Abstract

To understand how cultural differences between vascular surgeons (VSs) and interventional radiologists (IRs) affect their clinical decision-making and inter-specialty relationships. Endovascular stent procedure data was collected from 3658 procedures performed in a single hospital system between Jan. 2005 and Dec. 2015, using CPT codes. Aggregate counts were divided by provider specialty for each year and trends were assessed via correlation coefficients. This data was supplemented with a historical analysis of the two specialties and 26 conversational interviews with IRs and VSs about their approaches to patient care, views of their specialty and others’, and solutions to any expressed concerns. Interview transcripts were systematically coded according to constructivist grounded theory, a well-validated method for exploring social processes. Key themes were compared across specialties and practice environments in terms of frequency and emphasis. During the 11-year period studied, endovascular stent placements were primarily performed by IR and VS with roughly equal division but some variability from placements by cardiology.
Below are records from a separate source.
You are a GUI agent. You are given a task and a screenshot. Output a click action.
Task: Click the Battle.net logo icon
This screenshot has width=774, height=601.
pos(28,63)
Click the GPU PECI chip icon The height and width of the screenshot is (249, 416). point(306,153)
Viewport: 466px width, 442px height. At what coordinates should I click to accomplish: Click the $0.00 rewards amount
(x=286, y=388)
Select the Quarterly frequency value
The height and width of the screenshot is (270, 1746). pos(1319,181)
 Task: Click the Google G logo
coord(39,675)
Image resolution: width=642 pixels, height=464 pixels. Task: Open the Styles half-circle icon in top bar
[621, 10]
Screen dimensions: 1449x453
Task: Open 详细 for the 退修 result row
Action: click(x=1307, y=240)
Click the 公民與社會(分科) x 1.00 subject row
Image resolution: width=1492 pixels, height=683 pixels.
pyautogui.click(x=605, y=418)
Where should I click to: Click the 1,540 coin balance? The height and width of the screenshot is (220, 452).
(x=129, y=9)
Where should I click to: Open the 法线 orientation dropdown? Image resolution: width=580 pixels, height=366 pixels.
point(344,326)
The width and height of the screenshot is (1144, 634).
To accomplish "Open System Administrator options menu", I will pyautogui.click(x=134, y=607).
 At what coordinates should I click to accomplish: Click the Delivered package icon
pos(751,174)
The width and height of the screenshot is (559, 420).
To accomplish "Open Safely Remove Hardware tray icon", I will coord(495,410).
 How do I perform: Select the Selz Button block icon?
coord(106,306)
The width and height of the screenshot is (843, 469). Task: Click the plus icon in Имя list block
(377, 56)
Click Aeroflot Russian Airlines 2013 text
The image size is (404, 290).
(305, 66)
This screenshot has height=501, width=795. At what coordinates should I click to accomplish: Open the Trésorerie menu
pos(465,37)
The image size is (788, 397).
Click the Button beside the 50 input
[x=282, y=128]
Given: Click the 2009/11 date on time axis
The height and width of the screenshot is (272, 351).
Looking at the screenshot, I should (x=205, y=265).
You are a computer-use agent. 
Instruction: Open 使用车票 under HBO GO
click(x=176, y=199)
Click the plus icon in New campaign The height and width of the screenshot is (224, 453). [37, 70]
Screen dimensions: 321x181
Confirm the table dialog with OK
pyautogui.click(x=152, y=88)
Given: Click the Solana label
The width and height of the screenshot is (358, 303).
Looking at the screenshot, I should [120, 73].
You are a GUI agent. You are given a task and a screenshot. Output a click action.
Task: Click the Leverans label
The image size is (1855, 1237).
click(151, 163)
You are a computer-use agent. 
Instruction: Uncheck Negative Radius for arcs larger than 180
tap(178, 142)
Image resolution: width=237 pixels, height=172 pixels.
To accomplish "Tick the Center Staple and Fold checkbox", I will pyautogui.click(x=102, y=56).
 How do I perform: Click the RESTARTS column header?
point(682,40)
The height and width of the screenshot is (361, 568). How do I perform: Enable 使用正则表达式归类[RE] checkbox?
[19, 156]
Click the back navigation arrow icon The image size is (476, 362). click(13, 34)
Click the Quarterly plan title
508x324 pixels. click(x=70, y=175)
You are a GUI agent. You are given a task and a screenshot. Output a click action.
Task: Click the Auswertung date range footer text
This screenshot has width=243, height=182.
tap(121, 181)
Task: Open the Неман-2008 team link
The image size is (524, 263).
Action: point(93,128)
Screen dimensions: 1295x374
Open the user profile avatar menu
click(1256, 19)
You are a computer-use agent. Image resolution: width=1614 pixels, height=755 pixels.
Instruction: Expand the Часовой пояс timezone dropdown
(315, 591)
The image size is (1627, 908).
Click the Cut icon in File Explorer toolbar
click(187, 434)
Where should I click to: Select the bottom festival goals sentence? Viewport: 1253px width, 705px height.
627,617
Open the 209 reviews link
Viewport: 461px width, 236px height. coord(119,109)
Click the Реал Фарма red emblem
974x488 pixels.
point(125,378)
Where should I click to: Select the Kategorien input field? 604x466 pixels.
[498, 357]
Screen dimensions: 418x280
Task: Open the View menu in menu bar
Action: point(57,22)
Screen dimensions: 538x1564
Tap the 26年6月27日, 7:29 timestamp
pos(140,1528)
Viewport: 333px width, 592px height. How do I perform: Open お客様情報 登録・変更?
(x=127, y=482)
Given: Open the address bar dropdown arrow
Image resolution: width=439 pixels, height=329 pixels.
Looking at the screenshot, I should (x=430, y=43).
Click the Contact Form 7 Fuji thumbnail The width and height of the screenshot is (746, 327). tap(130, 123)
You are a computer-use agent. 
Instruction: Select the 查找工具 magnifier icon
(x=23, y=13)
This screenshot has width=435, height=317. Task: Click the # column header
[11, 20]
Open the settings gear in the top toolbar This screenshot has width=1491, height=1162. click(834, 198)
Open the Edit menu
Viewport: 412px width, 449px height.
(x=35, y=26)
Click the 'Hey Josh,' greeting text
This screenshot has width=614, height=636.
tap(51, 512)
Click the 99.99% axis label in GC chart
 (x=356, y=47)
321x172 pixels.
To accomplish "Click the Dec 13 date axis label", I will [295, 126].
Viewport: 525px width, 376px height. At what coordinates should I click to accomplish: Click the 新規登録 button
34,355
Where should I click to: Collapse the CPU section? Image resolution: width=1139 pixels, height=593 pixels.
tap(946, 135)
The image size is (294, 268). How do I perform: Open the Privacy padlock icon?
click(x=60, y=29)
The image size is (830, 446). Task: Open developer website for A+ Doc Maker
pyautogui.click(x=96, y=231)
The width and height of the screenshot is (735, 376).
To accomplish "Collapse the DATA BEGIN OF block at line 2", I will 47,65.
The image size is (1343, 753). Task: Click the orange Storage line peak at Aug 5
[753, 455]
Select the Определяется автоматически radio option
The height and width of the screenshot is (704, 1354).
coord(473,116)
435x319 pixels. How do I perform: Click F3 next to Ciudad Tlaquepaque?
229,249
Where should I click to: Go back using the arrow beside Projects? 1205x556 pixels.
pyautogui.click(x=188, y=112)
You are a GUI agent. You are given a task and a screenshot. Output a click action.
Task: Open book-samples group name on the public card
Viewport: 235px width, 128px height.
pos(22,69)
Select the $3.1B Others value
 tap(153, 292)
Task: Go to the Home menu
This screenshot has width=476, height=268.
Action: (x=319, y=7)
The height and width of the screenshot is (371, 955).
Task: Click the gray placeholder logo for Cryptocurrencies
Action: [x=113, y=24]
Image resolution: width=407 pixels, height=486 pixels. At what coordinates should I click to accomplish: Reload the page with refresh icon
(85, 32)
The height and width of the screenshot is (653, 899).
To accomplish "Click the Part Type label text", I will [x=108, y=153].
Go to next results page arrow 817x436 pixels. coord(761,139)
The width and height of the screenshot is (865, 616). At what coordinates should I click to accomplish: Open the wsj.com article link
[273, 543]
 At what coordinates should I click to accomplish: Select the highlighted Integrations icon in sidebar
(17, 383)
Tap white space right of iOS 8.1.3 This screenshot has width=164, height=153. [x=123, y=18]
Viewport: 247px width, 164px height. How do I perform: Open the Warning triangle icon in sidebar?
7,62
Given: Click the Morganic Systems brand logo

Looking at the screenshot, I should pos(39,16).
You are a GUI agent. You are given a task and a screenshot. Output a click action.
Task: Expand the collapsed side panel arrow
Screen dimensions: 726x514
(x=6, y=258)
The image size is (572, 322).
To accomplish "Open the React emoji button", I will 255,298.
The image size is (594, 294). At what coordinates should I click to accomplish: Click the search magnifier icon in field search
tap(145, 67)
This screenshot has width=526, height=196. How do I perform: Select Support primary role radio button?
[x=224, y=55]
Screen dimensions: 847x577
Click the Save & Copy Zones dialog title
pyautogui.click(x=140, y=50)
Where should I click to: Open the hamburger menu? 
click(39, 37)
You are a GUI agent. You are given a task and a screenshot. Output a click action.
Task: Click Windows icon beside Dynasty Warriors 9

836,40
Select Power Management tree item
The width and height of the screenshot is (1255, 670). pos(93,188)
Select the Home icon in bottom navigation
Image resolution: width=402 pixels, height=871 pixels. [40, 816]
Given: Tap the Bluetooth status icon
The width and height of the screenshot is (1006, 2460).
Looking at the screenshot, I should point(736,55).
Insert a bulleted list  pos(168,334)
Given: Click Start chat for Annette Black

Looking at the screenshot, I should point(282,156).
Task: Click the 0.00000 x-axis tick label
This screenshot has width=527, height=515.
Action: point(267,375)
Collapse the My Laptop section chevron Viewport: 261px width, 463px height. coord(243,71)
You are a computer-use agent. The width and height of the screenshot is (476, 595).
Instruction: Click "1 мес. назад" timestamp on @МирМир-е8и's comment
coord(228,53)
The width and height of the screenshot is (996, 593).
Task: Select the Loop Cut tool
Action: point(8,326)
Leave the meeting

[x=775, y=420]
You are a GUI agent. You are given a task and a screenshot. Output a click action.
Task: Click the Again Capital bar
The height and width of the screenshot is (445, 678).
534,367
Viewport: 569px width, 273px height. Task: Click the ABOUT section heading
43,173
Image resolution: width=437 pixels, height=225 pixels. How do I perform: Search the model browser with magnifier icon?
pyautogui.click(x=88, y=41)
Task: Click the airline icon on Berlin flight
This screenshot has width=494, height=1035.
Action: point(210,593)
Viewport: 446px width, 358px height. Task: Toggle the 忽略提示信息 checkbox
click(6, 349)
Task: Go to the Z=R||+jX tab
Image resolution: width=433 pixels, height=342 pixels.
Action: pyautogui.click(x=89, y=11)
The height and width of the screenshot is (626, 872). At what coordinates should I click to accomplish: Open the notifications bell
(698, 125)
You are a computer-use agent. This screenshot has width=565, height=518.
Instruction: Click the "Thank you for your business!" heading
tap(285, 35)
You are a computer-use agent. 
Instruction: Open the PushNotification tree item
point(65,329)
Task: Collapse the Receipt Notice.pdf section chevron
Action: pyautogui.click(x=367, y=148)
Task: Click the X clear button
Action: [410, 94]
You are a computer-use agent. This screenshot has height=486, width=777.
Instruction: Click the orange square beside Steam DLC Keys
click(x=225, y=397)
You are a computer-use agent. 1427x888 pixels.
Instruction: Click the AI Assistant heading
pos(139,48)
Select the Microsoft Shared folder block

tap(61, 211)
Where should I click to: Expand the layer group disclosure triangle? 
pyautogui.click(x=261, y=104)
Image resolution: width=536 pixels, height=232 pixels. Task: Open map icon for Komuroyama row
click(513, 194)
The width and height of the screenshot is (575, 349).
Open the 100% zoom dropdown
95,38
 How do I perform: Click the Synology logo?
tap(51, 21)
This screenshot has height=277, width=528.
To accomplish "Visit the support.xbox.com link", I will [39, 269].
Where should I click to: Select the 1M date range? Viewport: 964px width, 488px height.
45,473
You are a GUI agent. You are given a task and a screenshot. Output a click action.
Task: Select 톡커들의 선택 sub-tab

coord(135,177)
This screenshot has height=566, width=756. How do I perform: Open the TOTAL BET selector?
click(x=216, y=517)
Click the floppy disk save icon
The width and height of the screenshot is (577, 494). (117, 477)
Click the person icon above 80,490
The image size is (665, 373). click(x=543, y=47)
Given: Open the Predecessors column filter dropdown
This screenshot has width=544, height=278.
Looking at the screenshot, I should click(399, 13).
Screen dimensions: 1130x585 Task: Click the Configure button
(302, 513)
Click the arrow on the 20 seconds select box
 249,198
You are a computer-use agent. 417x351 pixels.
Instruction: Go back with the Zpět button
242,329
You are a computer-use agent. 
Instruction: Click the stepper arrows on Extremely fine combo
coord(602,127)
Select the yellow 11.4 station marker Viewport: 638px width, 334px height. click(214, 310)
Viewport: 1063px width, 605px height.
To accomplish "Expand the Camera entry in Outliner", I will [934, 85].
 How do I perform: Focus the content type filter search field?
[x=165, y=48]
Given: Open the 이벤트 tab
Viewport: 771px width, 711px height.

However, IR’s share of these procedures slowly but significantly increased (r = 0.7, p = 0.02). Both historically and presently IR and VS have shared icons, training, and procedural territory. IRs tend to lay claim to treatments as masters of procedures whereas VSs base their claims on being masters of the treated diseases, leading to collaboration in some practices and bitter competition in others. The level of perceived inter-specialty tension was most associated with specialists’ awareness of and appreciation for specialty-specific values rather than differences in practice structure/reimbursement. In general, IRs and VSs viewed each other’s claims to shared territory more favorably than other specialties, e.g. cardiology. Understanding cultural differences between specialties is imperative for fostering better collaboration. As relatively small specialties with close histories, it is likely best for IRs and VSs to grow their shared territory together rather than competing for the same slice of the pie.